Some of Stinton’s staging ideas didn’t come off. She demonstrated a bad habit of trying to distract us from show-stopping arias by having extraneous things happening on stage – hookers appearing from under the tablecloths and hastily putting their clothes back on in “Possente amor mi chiama”, a denizen of the inn throwing darts at a board in time with the high notes of “La donna è mobile”. Prodding Monterone with rowing oars seemed rather mild compared with the garrotting that he might have expected in the ducal prison. And, most importantly, the 20s setting has prompted the production team to turn the Act 1 music for the on-stage “banda interna” into fast and furious jazz age stuff, given the sound of being played through a wind-up gramophone. It’s an interesting idea, but the sound was unpleasantly distorted (there’s a reason we’ve moved on from 1920s horn loudspeakers), it was too loud for the singers, and the attempts to synchronise it up with the real orchestra were doomed.
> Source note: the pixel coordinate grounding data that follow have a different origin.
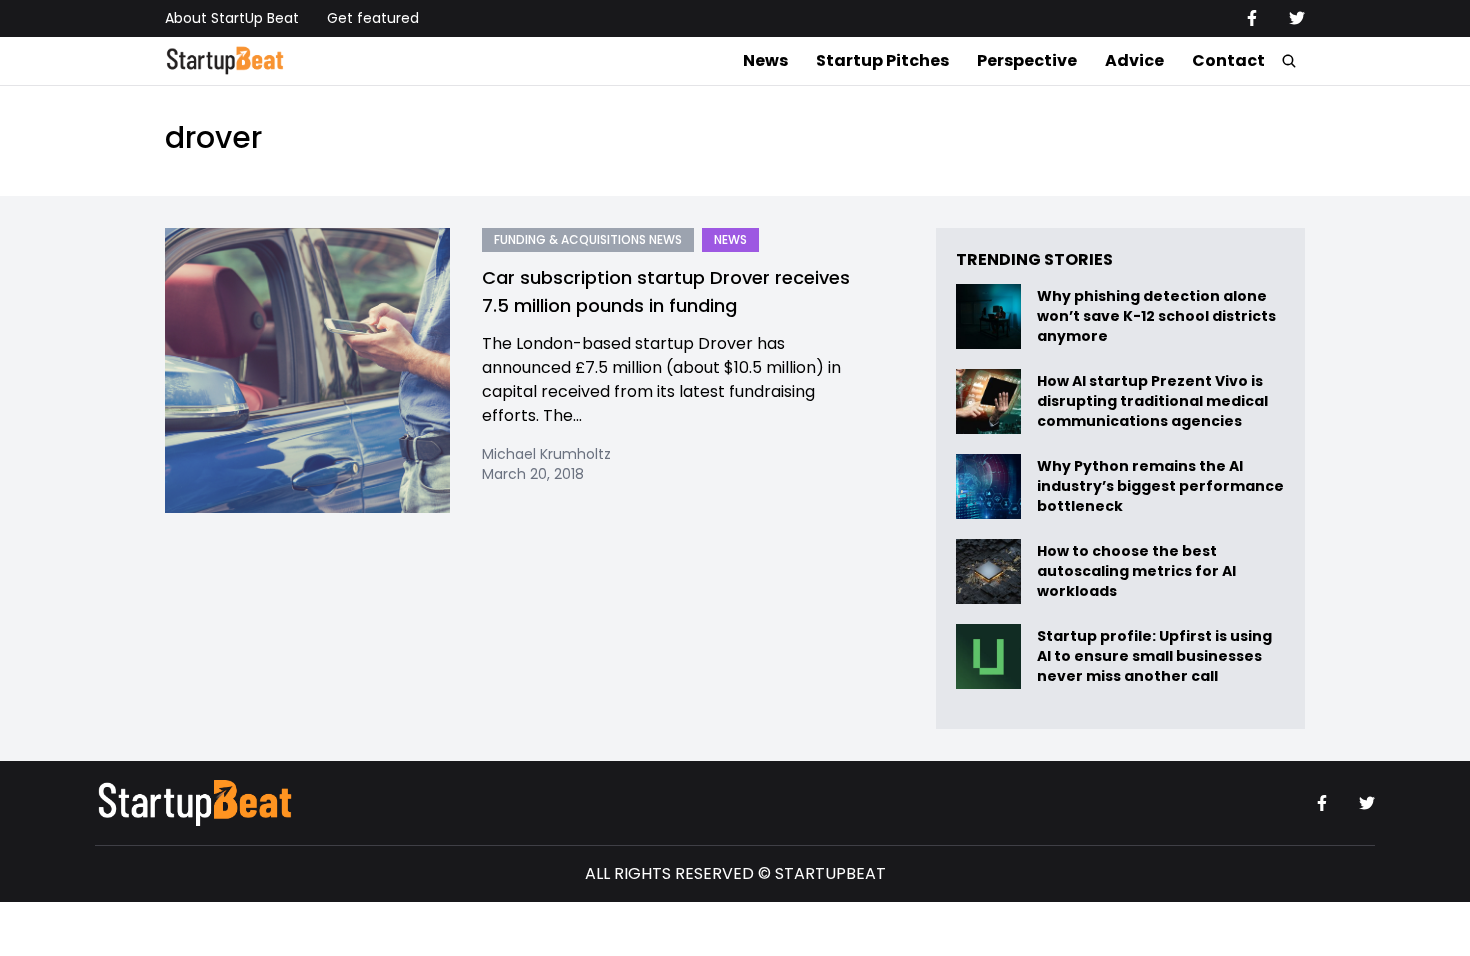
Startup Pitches (882, 60)
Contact (1228, 60)
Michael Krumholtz (546, 454)
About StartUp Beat (232, 18)
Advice (1134, 60)
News (765, 60)
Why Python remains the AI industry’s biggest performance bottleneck (1160, 486)
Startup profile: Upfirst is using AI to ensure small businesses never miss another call (1154, 656)
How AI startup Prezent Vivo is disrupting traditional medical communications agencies (1152, 401)
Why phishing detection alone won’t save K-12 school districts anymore (1156, 316)
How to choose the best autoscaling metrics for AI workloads (1136, 571)
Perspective (1027, 60)
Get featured (373, 18)
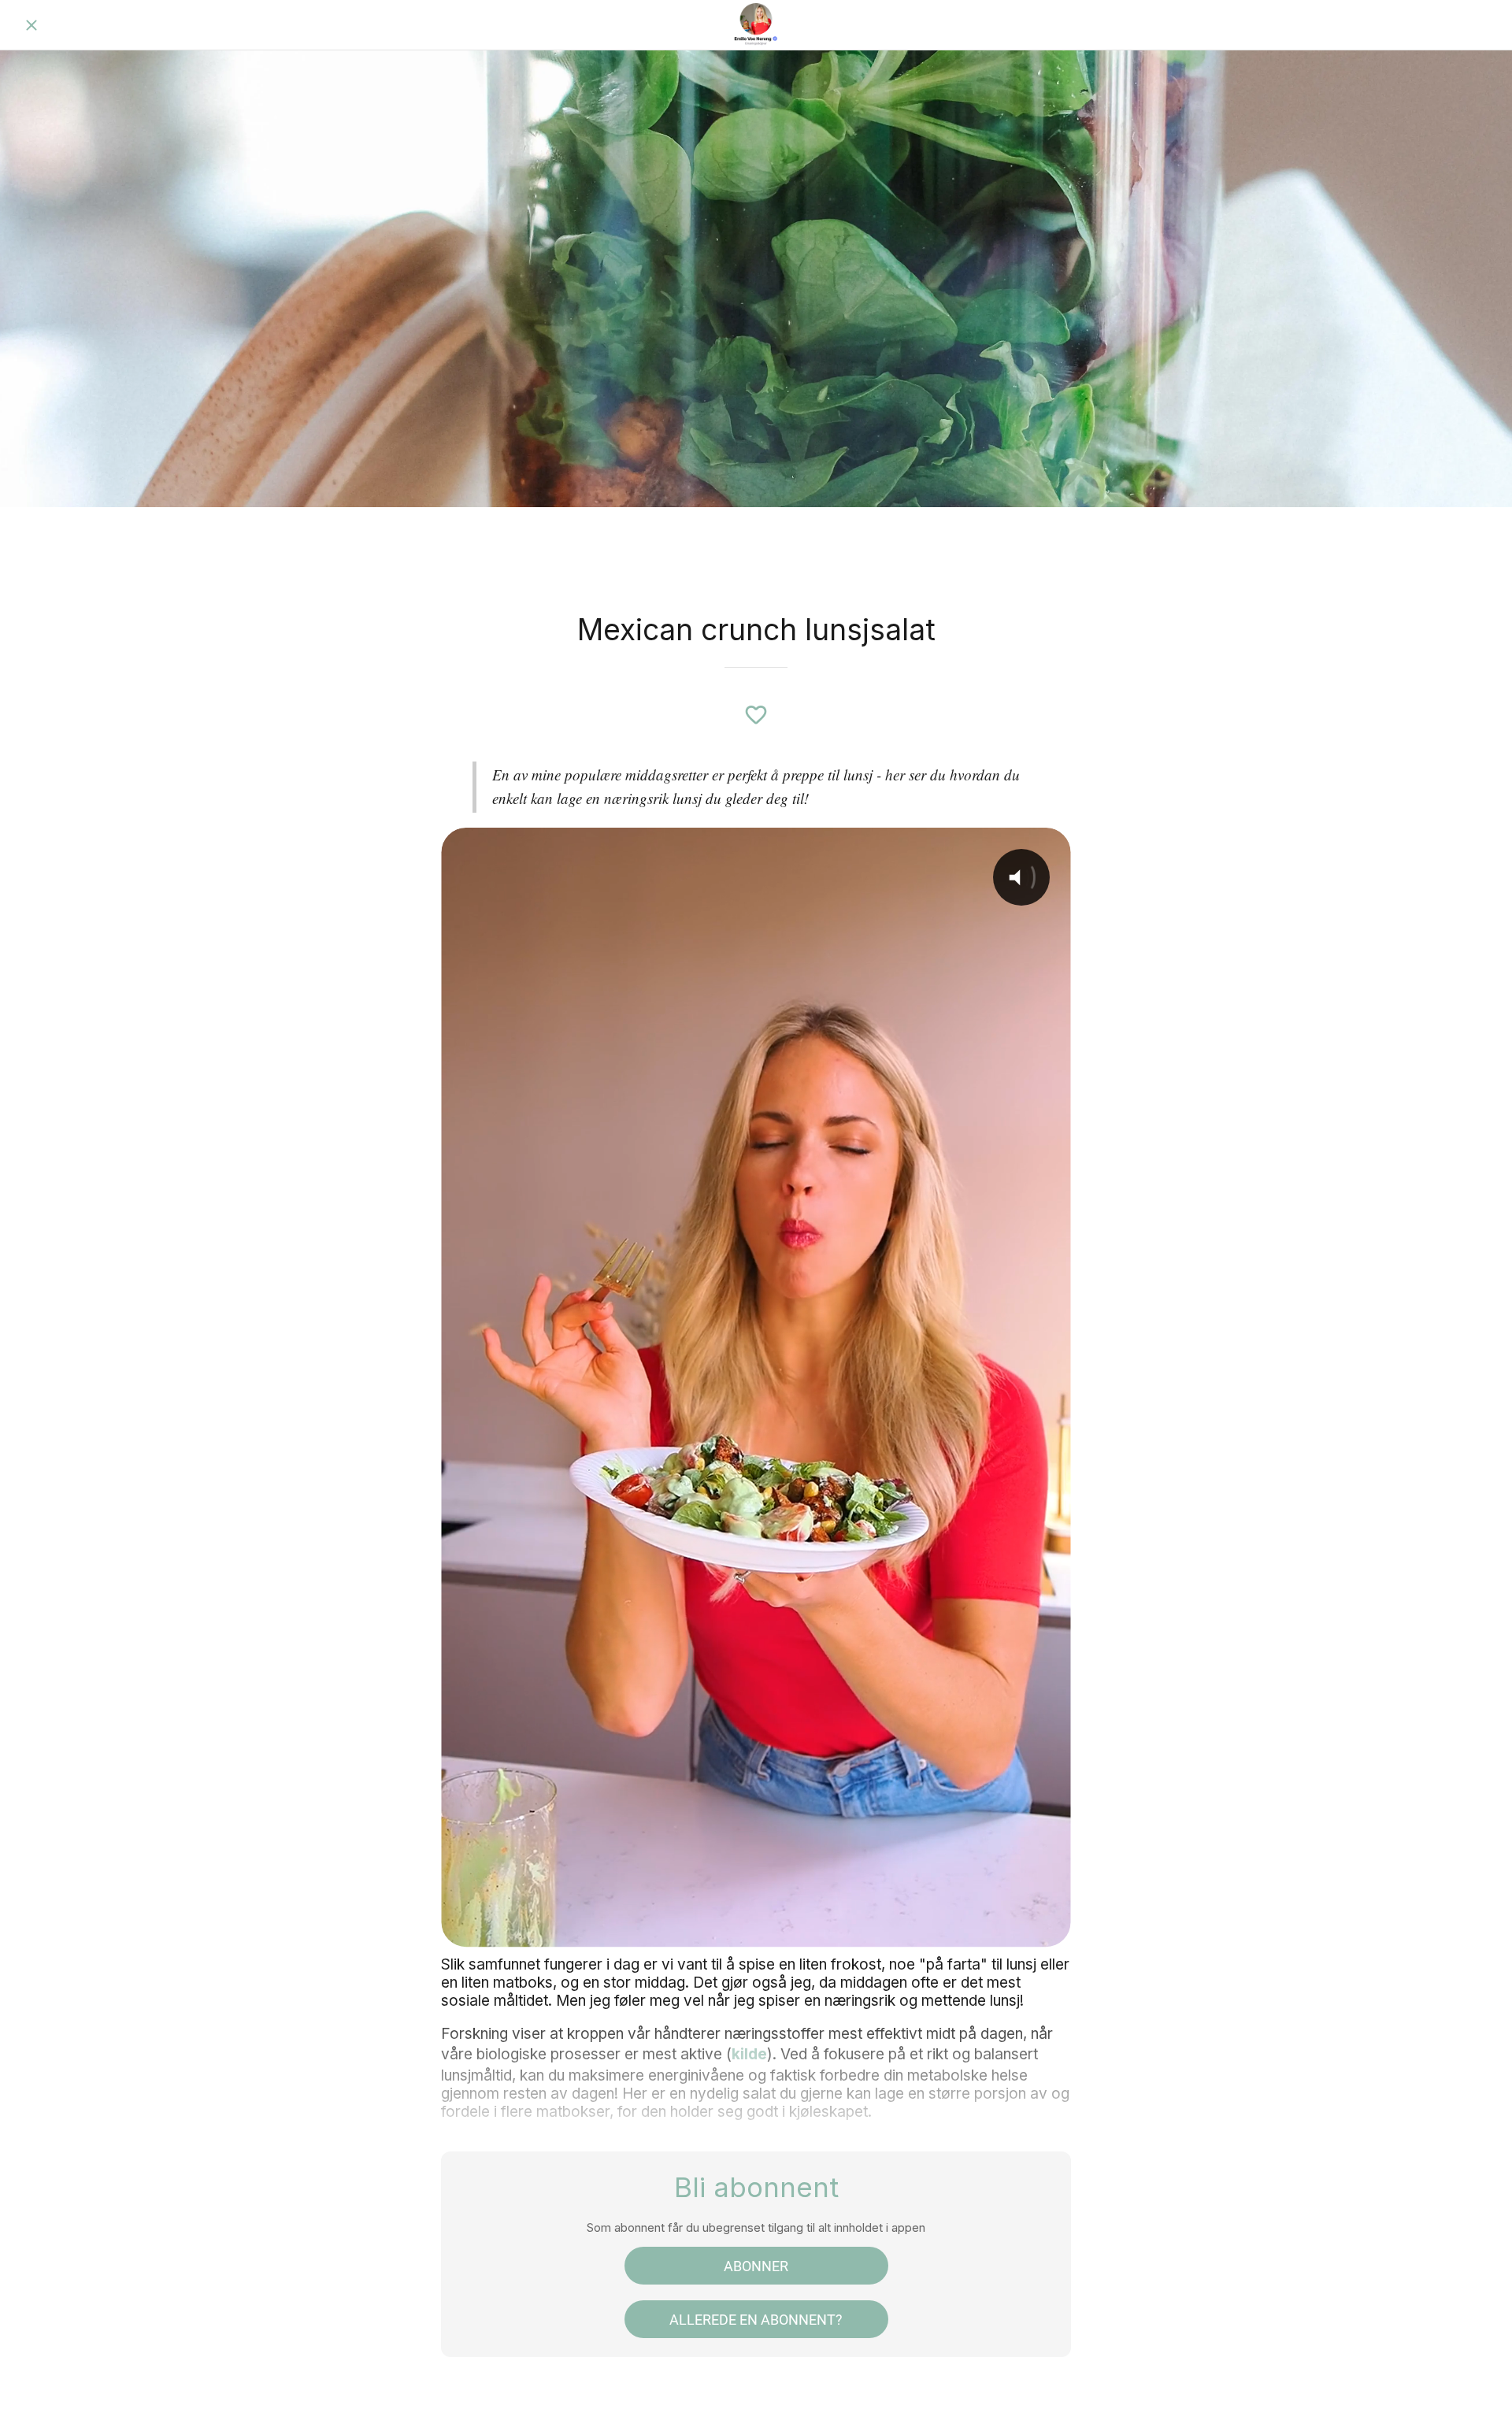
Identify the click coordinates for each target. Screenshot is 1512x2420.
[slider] (736, 1924)
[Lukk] (31, 25)
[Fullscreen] (1044, 1924)
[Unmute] (962, 1924)
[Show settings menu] (1003, 1924)
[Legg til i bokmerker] (756, 715)
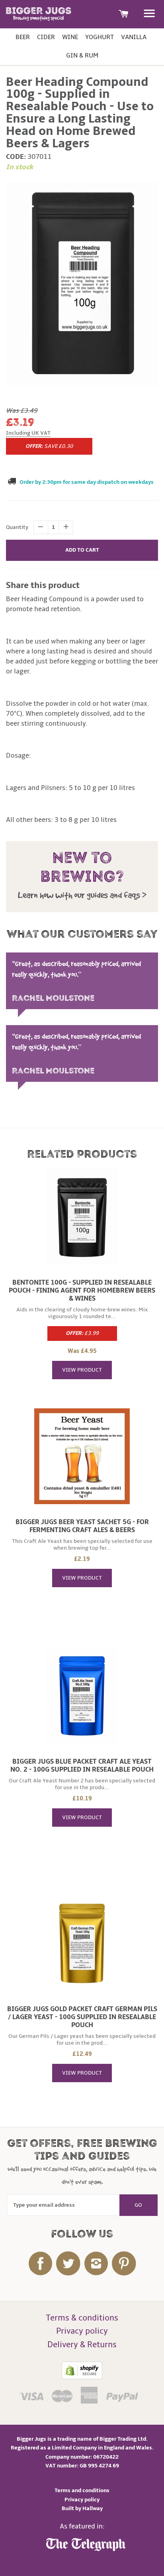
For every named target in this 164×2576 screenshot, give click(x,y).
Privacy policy (82, 2331)
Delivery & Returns (82, 2345)
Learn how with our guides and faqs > (82, 895)
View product (82, 1369)
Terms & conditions (82, 2318)
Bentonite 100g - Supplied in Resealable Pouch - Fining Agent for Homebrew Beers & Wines (82, 1291)
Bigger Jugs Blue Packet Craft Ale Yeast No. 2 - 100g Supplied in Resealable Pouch (82, 1766)
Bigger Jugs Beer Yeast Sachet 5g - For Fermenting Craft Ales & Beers (82, 1526)
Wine (70, 37)
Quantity (17, 527)
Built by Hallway (82, 2508)
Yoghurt (99, 37)
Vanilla (133, 37)
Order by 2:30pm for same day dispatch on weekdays (87, 482)
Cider (46, 37)
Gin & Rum (82, 55)
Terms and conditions (82, 2490)
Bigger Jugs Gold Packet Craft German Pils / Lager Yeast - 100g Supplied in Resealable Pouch (82, 2017)
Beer (23, 37)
This was a shame, because it masked a vivid orchestral performance from Lee Reynolds and the City of London Sinfonia. Setting aside the odd duff note and miscommunication between orchestra and singers, the playing was upbeat, exciting and made a good contribution to the evening’s drama.

This is a Rigoletto with plenty to offer, not least Langer’s exceptional Gilda. Let’s hope that a few adjustments and a return to health of Gadd can turn it into the treat it has the potential to be.